Edwards first discovered eyeliner and peroxide at the age of twelve, and from then on was lost to the fairytale world of fashion. A self-confessed “boy from the ’burbs”, he would make the regular pilgrimage to Glasgow to watch the punks converge on the city’s streets, and credits a documentary chronicling the backstage mania of catwalk shows he watched as a teenager with confirming what he already knew - that he wanted to be a part of it.
His first experience in that world was a memorable one – a job for Scottish clubbers’ bible M8 magazine, which involved a trip to Paris that he describes as a ‘car crash of a shoot’: “It was a complete shambles, and everyone fell out. I was so naïve and didn’t have a clue. I was doing hair in the public toilets outside Notre Dame. But even in the midst of all that I knew that this was what I wanted to do.”
He started his career proper at the fashionable Alan Edwards salon in Glasgow , before packing his bags for London to follow his dream, where he began working for Toni&Guy. Within a few weeks of meeting legendary director Guido Palau, Edwards found himself on a plane to NYC, on his way to do the runway shows at the city’s Fashion Week.
He admits he was overwhelmed by the world he found himself in, and considered stepping away from it, but it was an encounter at an Alexander McQueen show that stopped him.
“I had been planning to take some time away, when I got a call to assist at a McQueen show. Val Garland the makeup artist came up to me backstage and said she had been watching me work in the reflection of her mirror and noticed how fast I was going. She asked if I had an agent, and when I said no, she said told me she was taking me to see hers the next day. And that was how it all started.”
It was only a matter of time before the style bibles he had idolised came knocking, and W, Harpers Bazaar and countless others were featuring his work. Edwards’ status as session stylist supreme was confirmed, and he went on to collaborate with era-defining visionary photographers like Mario Testino and Terry Richardson.
The roll call of fashion houses with whom he has collaborated, on both runway and campaigns, reads like a roll call of the industry’s great and good - Yves Saint Laurent, Burberry, Dior, Moschino, Marc Jacobs, and Hervé Leger among them.
Malcolm Edwards for Moschino
His work is always influential, always driving fashion forward. This season Elle dubbed him ‘the master of the twist’, as one of his favourite looks set the trend of the season after he created elegant up-dos for Matthew Williamson, Amanda Wakeley and Issa’s Spring/Summer 10 shows.
Edwards has had too many career highs to count – he cites working with Vivienne Westwood, whose scene so inspired him as a teenager, McQueen and Galliano, who he calls ‘the last of the true pioneers’, among them.
But for the man who calls himself ‘a creative spanner in the works’ tonight’s honour is right up there: “Where I am from is a huge influence on me.
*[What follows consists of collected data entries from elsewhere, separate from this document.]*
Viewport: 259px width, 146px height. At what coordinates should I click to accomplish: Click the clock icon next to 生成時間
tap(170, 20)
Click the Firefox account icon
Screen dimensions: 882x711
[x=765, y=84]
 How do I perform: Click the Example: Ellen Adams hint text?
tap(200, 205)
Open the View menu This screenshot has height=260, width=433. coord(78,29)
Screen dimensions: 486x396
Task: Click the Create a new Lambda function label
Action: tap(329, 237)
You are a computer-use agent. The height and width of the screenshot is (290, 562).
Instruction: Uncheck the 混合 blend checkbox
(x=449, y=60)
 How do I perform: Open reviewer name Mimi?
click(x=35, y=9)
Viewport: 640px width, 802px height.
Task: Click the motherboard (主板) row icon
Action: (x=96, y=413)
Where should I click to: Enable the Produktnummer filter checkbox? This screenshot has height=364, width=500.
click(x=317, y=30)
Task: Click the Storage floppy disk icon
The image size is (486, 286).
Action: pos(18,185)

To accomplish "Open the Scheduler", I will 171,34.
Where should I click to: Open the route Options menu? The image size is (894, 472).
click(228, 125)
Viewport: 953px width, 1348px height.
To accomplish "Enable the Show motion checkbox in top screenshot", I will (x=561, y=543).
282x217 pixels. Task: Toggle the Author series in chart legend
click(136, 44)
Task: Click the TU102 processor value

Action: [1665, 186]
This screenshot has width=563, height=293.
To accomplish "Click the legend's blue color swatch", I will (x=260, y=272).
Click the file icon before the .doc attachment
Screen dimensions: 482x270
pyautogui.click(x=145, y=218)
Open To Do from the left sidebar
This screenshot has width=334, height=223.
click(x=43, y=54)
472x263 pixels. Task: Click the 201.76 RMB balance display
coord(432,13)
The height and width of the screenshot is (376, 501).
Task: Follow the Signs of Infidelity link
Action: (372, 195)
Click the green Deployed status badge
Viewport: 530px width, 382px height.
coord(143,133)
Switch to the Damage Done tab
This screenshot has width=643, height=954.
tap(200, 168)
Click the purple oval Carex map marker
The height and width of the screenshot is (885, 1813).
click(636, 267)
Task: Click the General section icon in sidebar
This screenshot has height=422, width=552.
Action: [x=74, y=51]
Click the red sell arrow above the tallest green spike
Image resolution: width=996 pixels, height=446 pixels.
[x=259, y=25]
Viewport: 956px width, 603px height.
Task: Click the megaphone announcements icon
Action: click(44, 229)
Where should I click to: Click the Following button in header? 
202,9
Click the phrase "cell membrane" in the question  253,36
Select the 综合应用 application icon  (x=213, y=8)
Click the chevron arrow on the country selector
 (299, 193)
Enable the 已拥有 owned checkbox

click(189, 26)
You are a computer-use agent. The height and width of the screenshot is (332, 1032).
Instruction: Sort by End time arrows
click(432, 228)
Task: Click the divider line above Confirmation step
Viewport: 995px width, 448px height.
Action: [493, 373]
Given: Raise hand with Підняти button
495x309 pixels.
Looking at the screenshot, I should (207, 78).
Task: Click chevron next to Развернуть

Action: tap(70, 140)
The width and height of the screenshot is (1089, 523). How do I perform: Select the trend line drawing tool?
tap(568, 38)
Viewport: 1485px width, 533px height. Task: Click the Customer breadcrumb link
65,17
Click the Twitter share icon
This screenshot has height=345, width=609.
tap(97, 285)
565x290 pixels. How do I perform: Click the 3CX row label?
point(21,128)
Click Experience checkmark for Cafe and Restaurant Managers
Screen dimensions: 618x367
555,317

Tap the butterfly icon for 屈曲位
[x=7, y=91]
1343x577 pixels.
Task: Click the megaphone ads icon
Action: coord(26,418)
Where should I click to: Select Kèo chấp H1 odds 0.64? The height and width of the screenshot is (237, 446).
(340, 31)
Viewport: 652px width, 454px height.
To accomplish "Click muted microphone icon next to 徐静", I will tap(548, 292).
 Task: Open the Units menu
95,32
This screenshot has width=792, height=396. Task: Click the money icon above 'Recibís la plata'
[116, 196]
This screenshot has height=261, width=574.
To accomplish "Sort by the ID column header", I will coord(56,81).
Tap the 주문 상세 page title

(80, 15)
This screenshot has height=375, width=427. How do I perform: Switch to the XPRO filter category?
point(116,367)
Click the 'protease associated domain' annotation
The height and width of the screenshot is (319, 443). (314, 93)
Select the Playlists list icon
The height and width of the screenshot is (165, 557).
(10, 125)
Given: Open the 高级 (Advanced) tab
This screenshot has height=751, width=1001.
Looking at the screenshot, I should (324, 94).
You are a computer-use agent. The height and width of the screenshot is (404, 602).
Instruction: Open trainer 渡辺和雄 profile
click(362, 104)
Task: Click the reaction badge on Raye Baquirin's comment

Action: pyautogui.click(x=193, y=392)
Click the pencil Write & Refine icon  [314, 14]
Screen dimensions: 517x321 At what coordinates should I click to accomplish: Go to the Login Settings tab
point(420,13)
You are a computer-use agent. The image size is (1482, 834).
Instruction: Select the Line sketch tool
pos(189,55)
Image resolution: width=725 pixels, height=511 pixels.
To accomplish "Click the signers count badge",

Our national spirit is one that keeps you grounded, and you need that dark Scots humour and cheeky banter in this industry! I am so proud to be Scottish, and it has definitely been an asset in my career, so it’s very flattering for me to be honoured by my home country. It’s also a huge honour to join fellow inductee Sam McKnight, as he’s a hero of mine. And it’s nice for my parents too as coming from Scotland it’s something that will mean something to them!”
(This article was written for The Scottish Fashion Awards 2010 magazine)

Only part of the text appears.